Als Nächstes steht ein Sicherheits-Check an. „Da Bettwanzen sich gerne verstecken, schrauben die Kunden oft Fußleisten oder Steckdosen ab. Da muss ich dann sicher sein, dass die Hunde sich beim Schnüffeln nicht verletzen“, erklärt Rolauf.

Rolauf reist immer mit allen drei Hunden an. Welches Tier zum Einsatz kommt, hängt von den Platzverhältnissen im Raum ab. Der Hund wird an den Möbelstücken vorbeigeführt und beginnt auf ihr Kommando „Such!“ zu schnüffeln. Im Fokus liegen immer die Möbel im Schlaf- und Wohnzimmer, Küchen und Bäder mit glatten Fronten sind selten befallen. „Die Hunde wissen genau, wo sie hinmüssen und fangen im Schlafzimmer von sich aus immer mit dem Bett an, nie mit dem Schrank“, erzählt Rolauf.

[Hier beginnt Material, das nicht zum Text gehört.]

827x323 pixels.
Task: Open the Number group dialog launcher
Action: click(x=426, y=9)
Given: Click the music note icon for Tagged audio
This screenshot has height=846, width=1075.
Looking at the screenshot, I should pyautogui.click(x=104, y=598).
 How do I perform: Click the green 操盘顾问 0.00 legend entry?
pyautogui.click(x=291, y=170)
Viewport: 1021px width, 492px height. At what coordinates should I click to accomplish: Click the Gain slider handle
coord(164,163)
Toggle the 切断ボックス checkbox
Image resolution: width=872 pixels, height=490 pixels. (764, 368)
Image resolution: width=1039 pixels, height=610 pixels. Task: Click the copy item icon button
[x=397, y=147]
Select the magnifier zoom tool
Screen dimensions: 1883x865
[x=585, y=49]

Ein Bettwanzen Spürhund von Sonja Rolauf schnüffelt die Sitze in einem Kino ab.

Sonja Rolauf wird mit ihren Hunden auch in Kinos, Theater und Hotels gerufen.

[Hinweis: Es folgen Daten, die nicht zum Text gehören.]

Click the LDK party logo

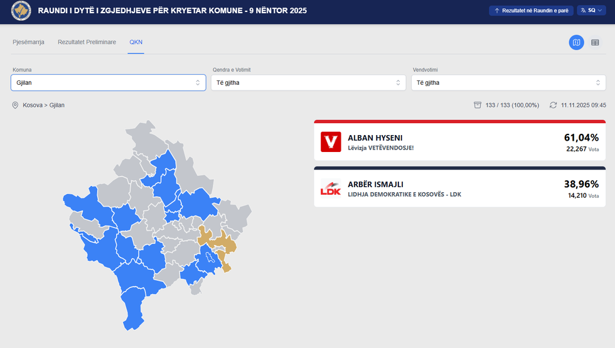pyautogui.click(x=330, y=188)
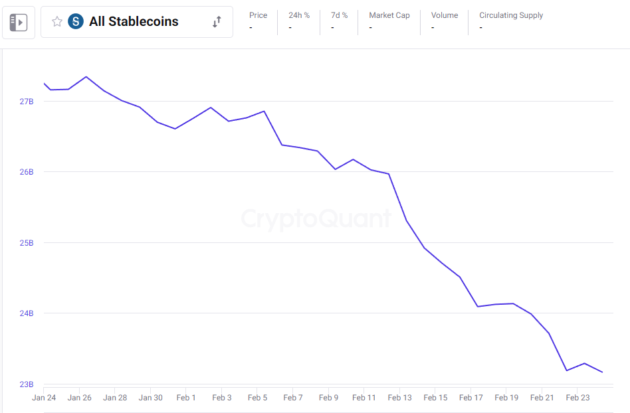Click the 25B y-axis label
630x413 pixels.
(x=27, y=243)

Sie beobachtet die Tiere genau und zeigt ihnen bei Bedarf noch weitere zu untersuchende Stellen. Auch ohne Leine bewegen sich die Tiere immer nah und kontrolliert an ihrer Seite. „Meine Hunde laufen nicht wild durch die Gegend oder springen irgendwo drauf, es sei denn, es ist für die Arbeit nötig“, macht Rolauf klar.

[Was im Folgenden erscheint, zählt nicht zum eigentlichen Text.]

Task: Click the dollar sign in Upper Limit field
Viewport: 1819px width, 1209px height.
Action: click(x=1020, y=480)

Diskretion ist in diesem Job das Wichtigste

Auch, wenn die Tiere Bettwanzen entdecken, bleiben sie ruhig und frieren ein. Das bedeutet, dass sie ganz still werden, sich setzen und mit der Schnauze auf die entsprechende Stelle zeigen. „Das machen auch Jagdhunde so, wenn sie ein Tier im Gebüsch entdecken. Wir sind ja schließlich auch auf der Jagd. Der Hund und ich, wir jagen Bettwanzen“, sagt Rolauf. Dass die Tiere ihren Fund so passiv und still anzeigen, hat auch mit Diskretion zu tun, die in diesem Job sehr wichtig ist. Rolauf: „Niemand will zugeben, dass er ein Problem mit Bettwanzen hat, deshalb bellen meine Hunde nicht, weil das auffallen könnte. Auch mein Auto und meine Kleidung sind völlig diskret und ohne Beschriftung.“

Wenn ihre Hunde alles abgesucht haben, ist der Job erledigt. Die Tiere bekommen zur Belohnung ein Leckerchen oder eine ganz besonders ausführliche Spiel- und Toberunde. Alle gefundenen Stellen werden in einem Protokoll notiert und an den Kunden weiter gegeben. Die Bezahlung richtet sich nach der Größe der Wohnung. Bei Hotels und anderen Sammelunterkünften gibt es Staffelpreise, je mehr Zimmer, desto günstiger wird es. Der Einsatz in einer Zwei-Zimmer-Privatwohnung kostet etwa 300 Euro.

„Bettwanzen sind sehr schwer zu bekämpfen“

Um die Beseitigung der gefundenen Insekten kümmert sich dann ein Schädlingsbekämpfer, meist kommen dazu Hitze oder Chemie zum Einsatz. „Bettwanzen sind sehr schwer zu bekämpfen, man muss genau wissen, was man tut. Fallen oder Lockstoffe existieren zwar, sind aber nicht besonders zuverlässig“, erläutert Rolauf die Schwierigkeiten dieser Arbeit.

Ein Bettwanzen-Spürhund schnüffelt einen Schrank ab.

An glatten Oberflächen halten sich die Insekten nicht so oft auf.

Wie alle Arbeitshunde haben Rosa, Indy und Rigo natürlich auch jede Menge Freizeit. Manchmal gerät die Work-Life-Balance aber unfreiwillig durcheinander, zum Beispiel, wenn Rolauf Besuch bekommt, der Koffer und Taschen mitbringt. „Meine Gäste wissen mittlerweile, dass sie bei mir immer erst gecheckt werden“, sagt Rolauf und lacht. Einmal haben die Hunde sogar etwas gefunden.